Task to carry out:
Return each line of the items below that contains the string "height", matching case exactly.
[START OF Records shown]
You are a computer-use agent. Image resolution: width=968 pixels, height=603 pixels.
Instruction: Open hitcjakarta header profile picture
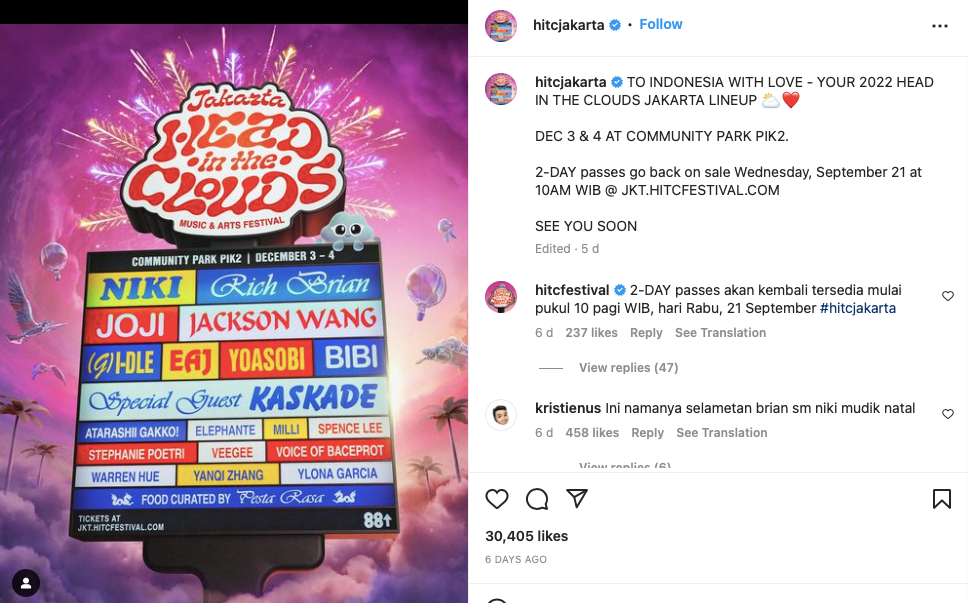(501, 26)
[END OF Records shown]
[START OF Records shown]
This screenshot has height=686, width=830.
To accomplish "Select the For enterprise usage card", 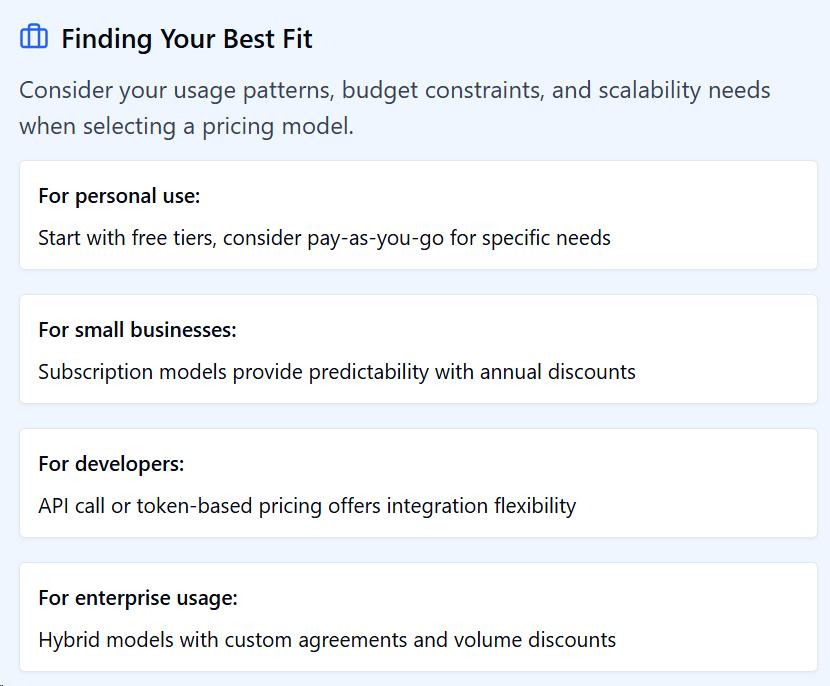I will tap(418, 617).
[END OF Records shown]
Written solution:
You are a computer-use agent. Image resolution: width=968 pixels, height=603 pixels.
This screenshot has height=686, width=830.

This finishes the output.